**EXERCISE DETAILS**:
In the records below, find the line that contains "At what coordinates" and the line that contains "Task: Expand the node_modules folder". Set down exactly those lines and every line between them, and nothing more.

**RECORD EXCERPTS**:
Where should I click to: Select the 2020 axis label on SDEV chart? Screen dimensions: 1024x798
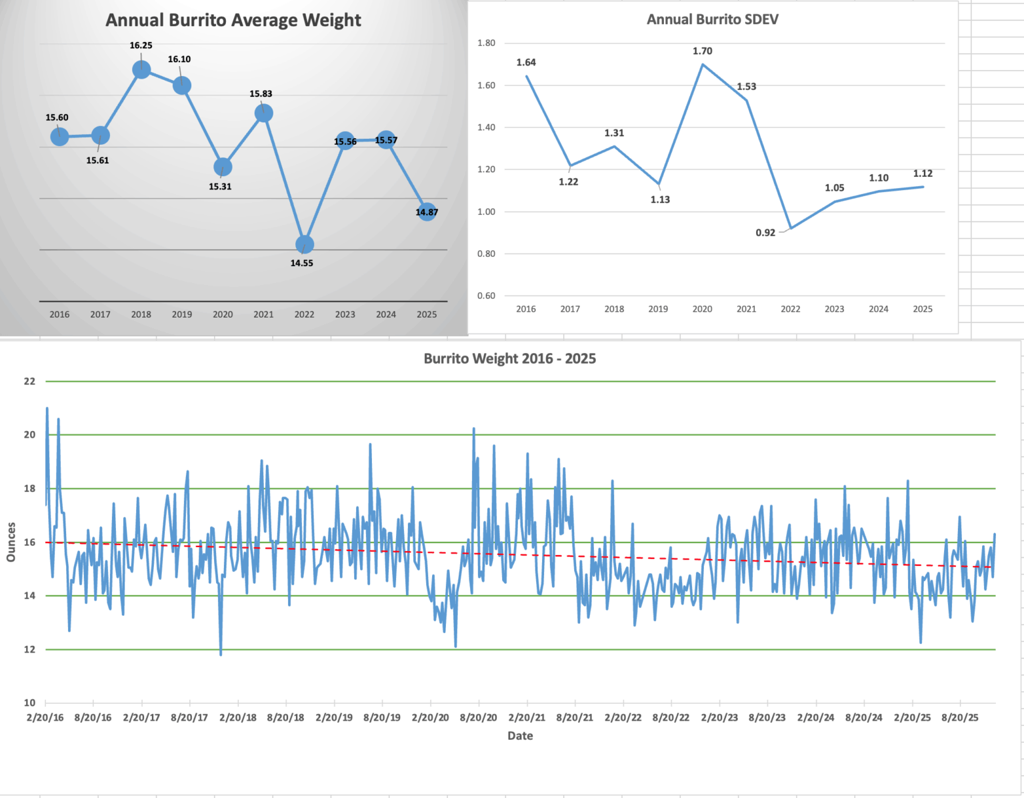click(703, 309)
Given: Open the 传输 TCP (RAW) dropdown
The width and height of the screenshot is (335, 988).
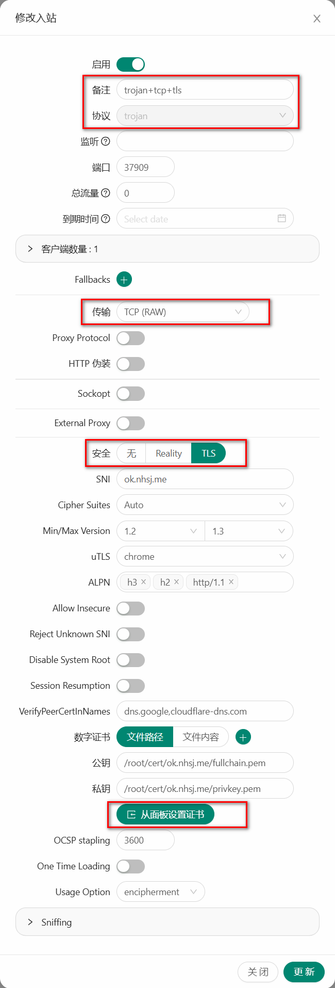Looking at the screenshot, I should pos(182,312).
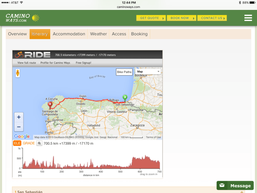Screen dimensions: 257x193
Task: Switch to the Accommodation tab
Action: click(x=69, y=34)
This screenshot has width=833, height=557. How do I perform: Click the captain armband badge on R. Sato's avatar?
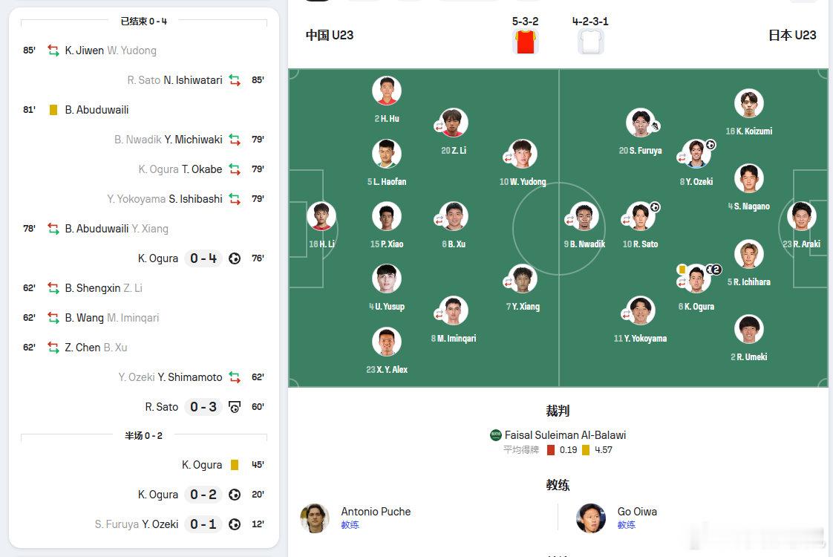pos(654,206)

...

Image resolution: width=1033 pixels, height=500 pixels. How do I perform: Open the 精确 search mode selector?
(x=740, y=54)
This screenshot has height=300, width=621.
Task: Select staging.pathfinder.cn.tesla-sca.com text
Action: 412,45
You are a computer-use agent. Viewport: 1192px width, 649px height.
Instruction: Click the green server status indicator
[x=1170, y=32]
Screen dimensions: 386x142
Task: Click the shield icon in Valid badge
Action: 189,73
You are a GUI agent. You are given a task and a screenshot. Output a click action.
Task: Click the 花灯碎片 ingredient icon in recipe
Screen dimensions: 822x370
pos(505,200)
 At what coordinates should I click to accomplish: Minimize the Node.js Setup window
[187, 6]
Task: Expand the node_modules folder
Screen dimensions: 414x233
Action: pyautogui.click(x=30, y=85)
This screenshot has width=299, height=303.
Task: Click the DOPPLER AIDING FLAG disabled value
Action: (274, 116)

**SOLVED PROBLEM**:
 At what coordinates should I click to accomplish: Minimize the Node.js Setup window
[187, 6]
Task: Expand the node_modules folder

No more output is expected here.